• WHAT THE TASK REQUIRES:
Print, exactly and with no pictures, the line containing "Task: Expand the" and each line after it to the end of the entries below.

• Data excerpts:
- - -

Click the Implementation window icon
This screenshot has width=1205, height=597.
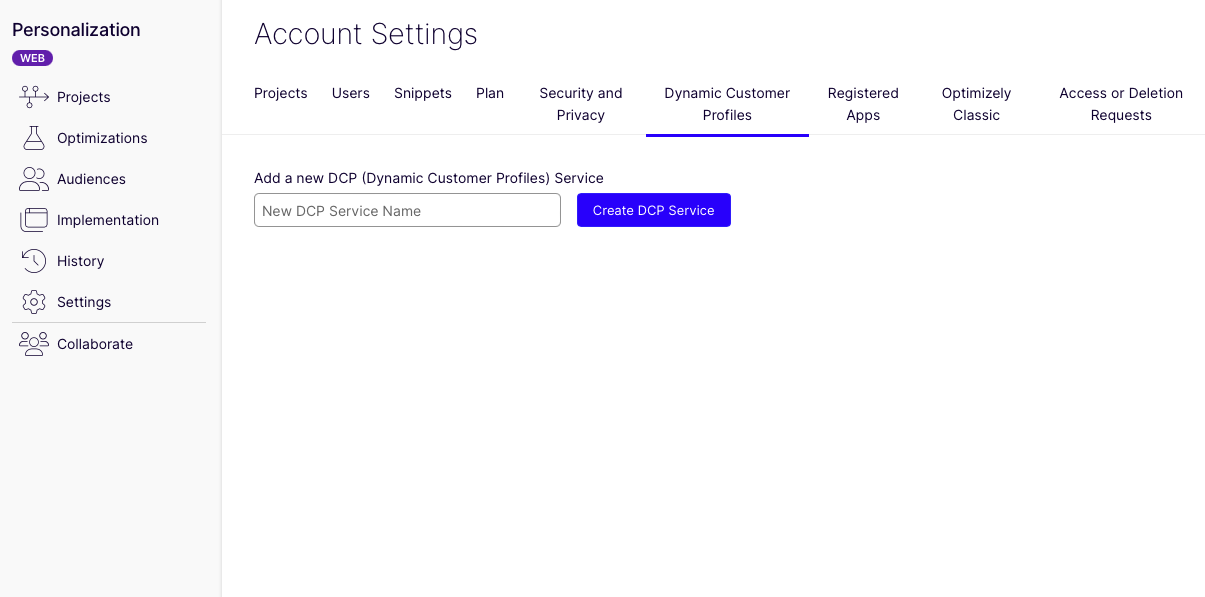click(x=34, y=220)
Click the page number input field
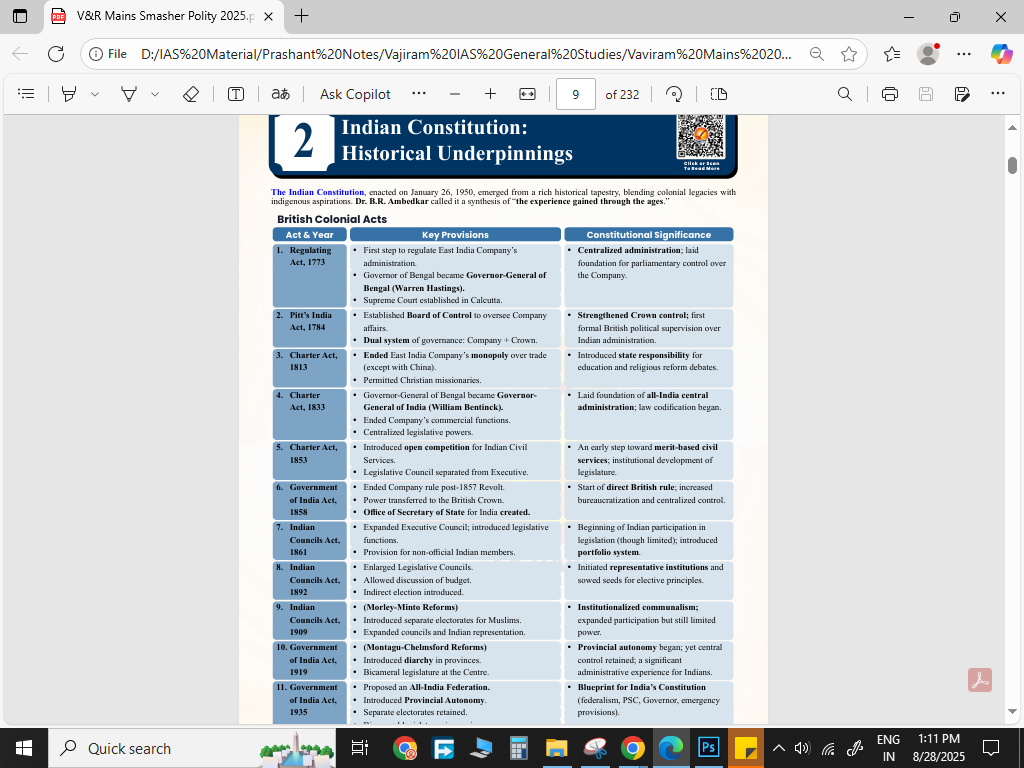This screenshot has height=768, width=1024. click(x=575, y=94)
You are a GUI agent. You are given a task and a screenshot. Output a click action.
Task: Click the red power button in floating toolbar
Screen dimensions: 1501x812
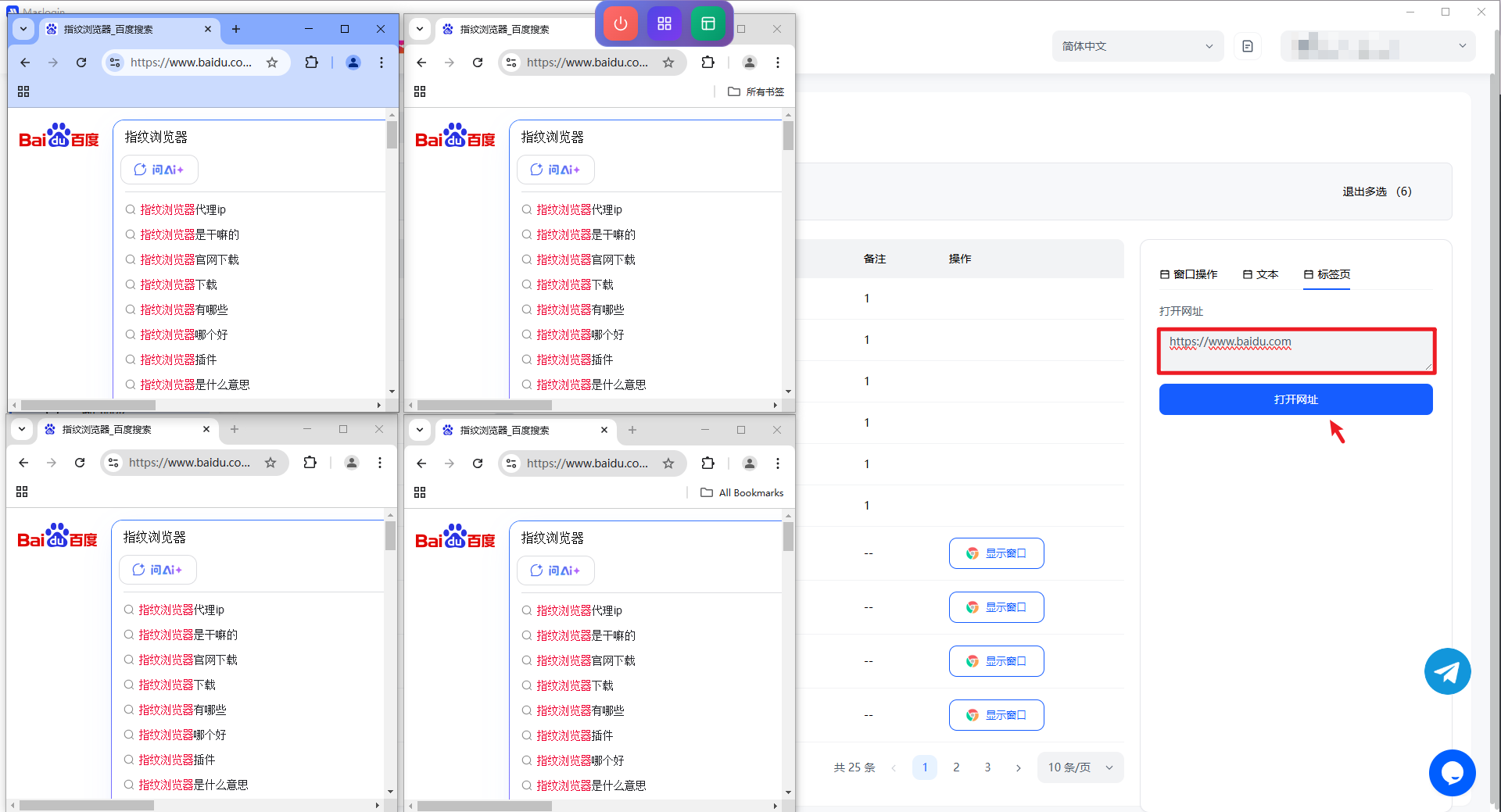(621, 23)
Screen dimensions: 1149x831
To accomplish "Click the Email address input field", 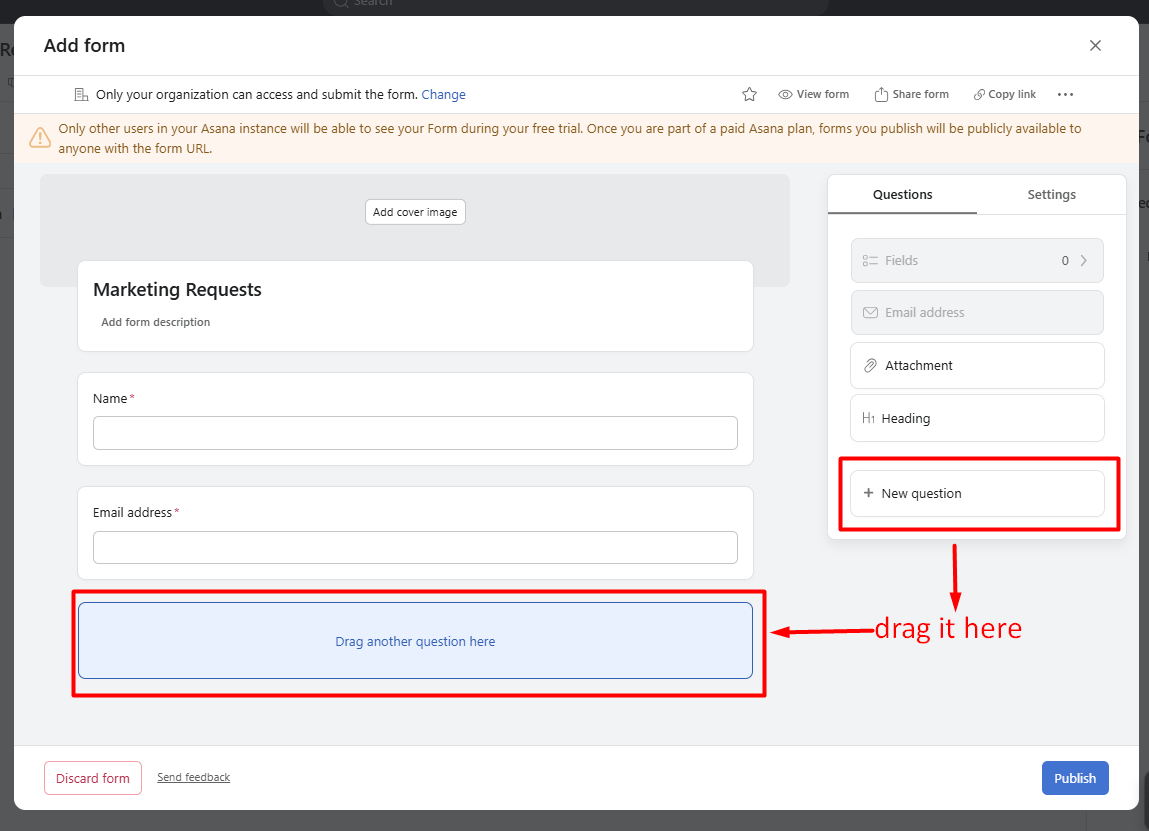I will click(x=415, y=547).
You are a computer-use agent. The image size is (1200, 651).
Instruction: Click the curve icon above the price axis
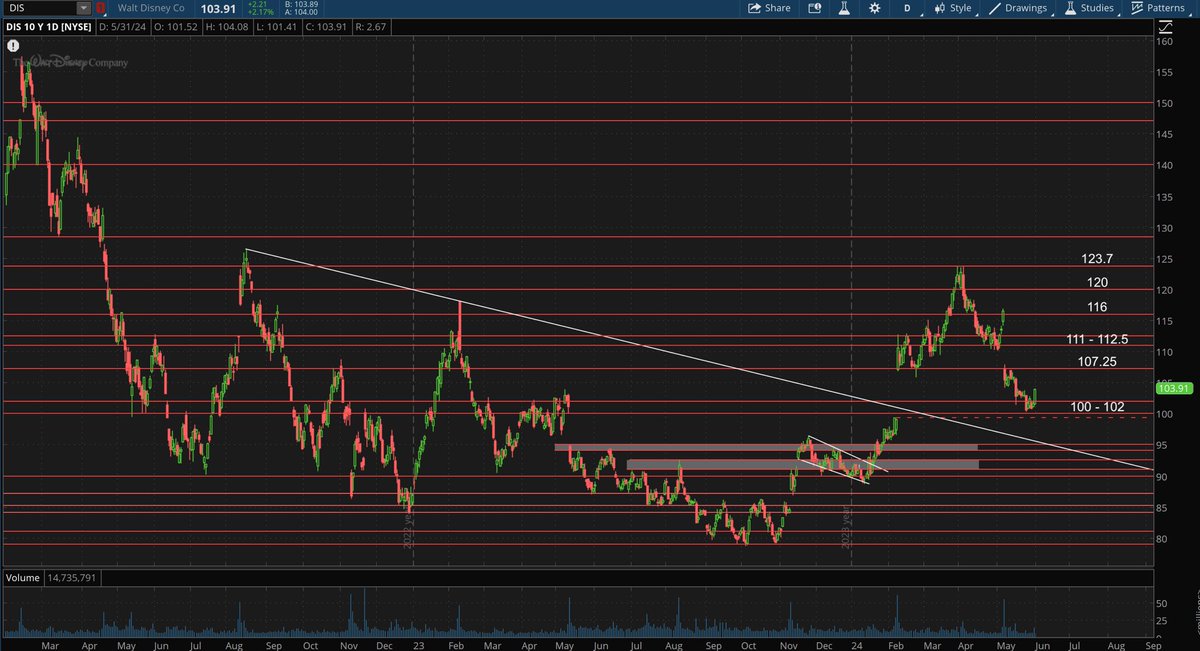pyautogui.click(x=1164, y=28)
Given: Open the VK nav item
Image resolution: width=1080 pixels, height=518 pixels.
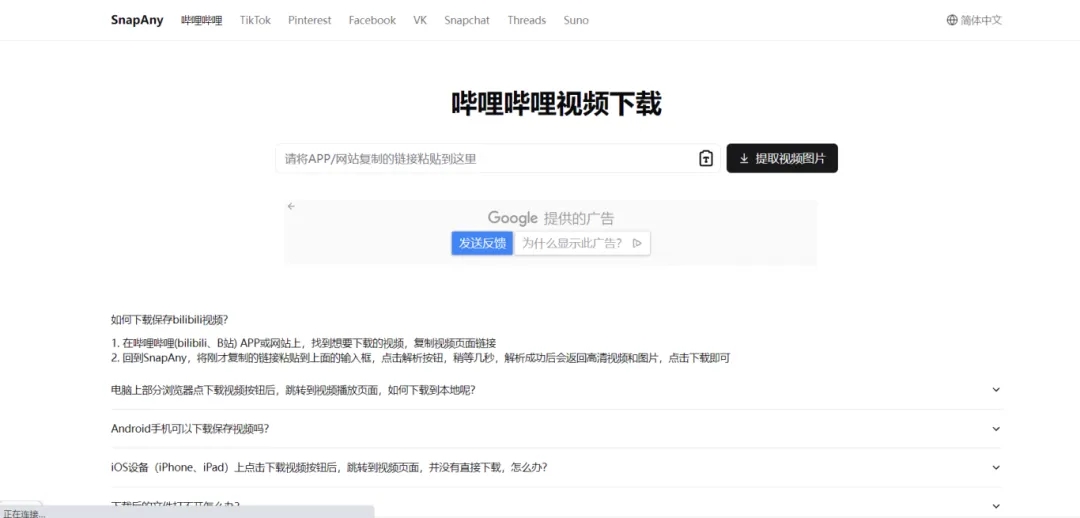Looking at the screenshot, I should [x=420, y=20].
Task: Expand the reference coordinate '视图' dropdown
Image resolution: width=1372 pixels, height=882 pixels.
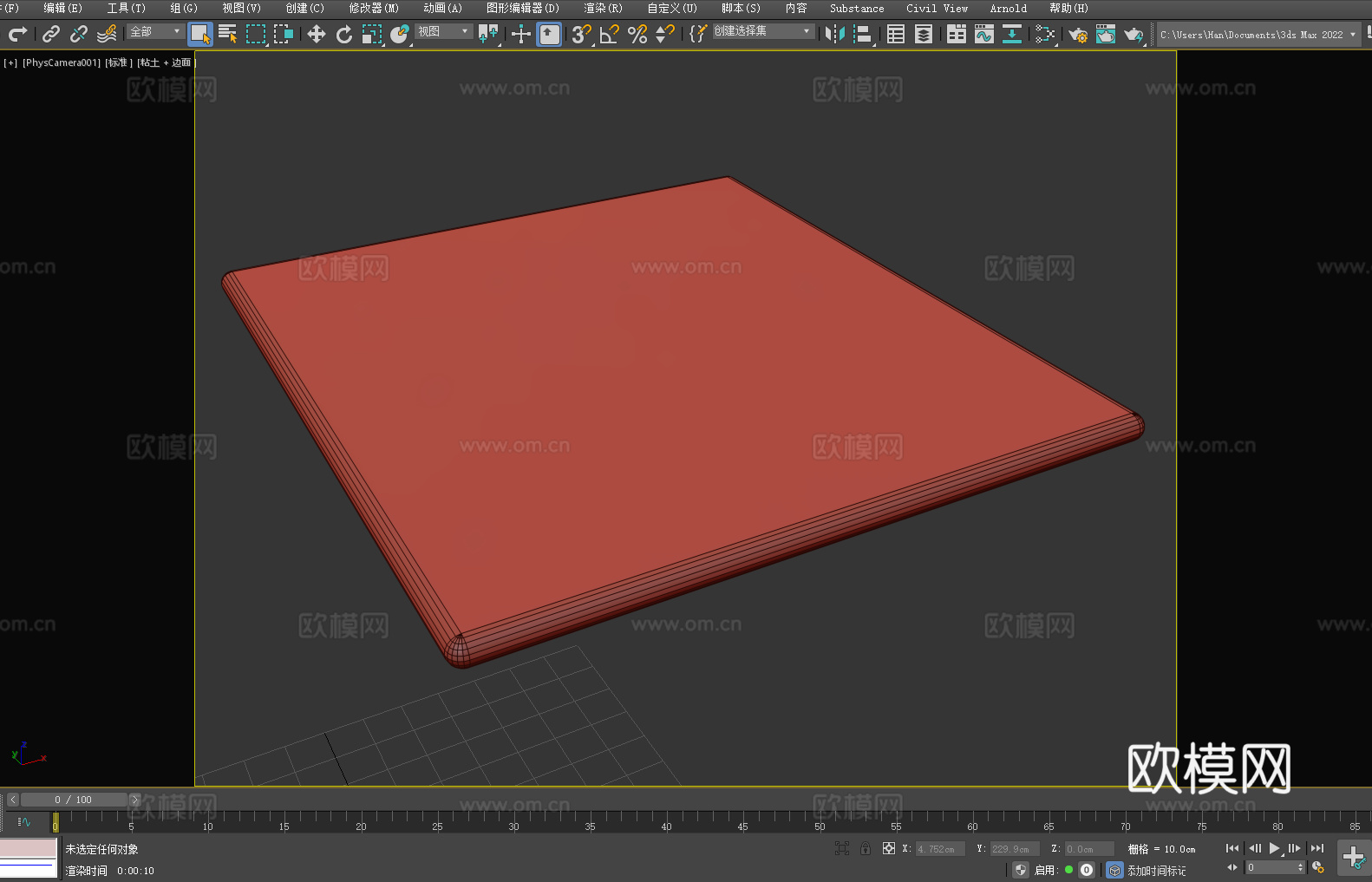Action: click(443, 31)
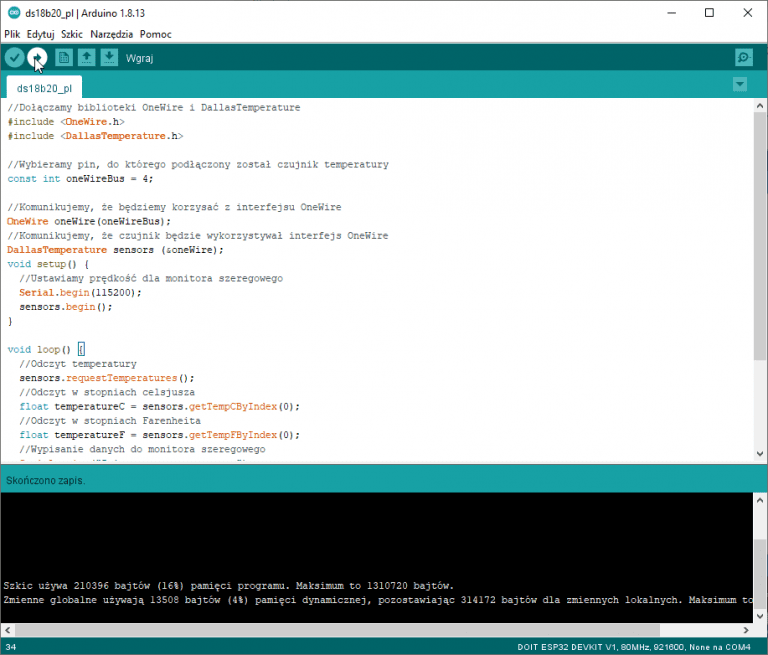Click the Verify checkmark toolbar icon
This screenshot has width=768, height=655.
pos(14,58)
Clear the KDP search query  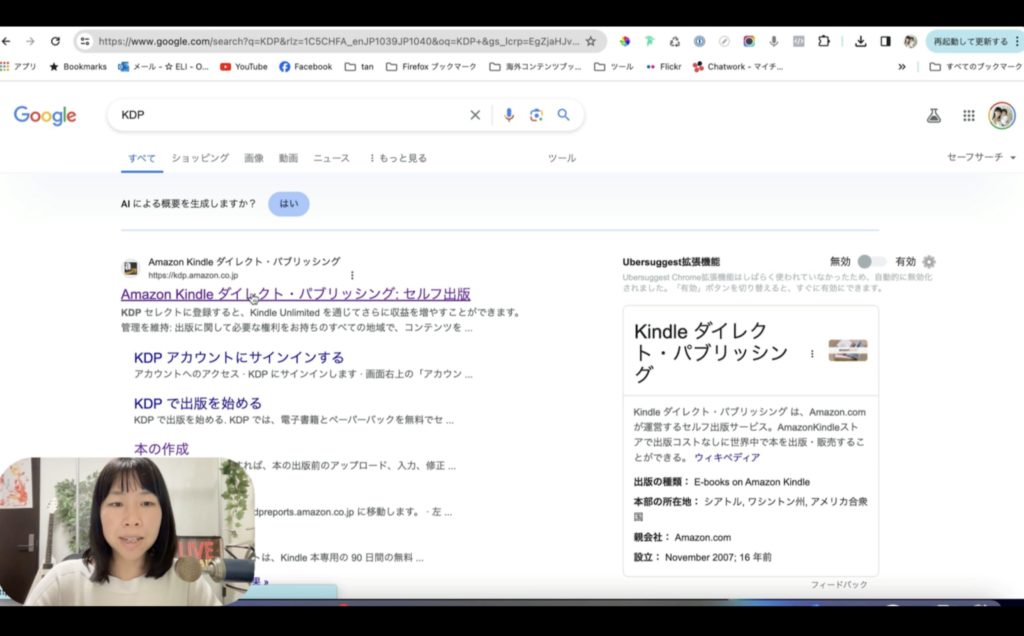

- - -

• EXPECTED ANSWER:
Task: Expand the reference coordinate '视图' dropdown
Image resolution: width=1372 pixels, height=882 pixels.
Action: click(443, 31)
Click the Verify checkmark toolbar icon
This screenshot has width=768, height=655.
pos(14,58)
Clear the KDP search query  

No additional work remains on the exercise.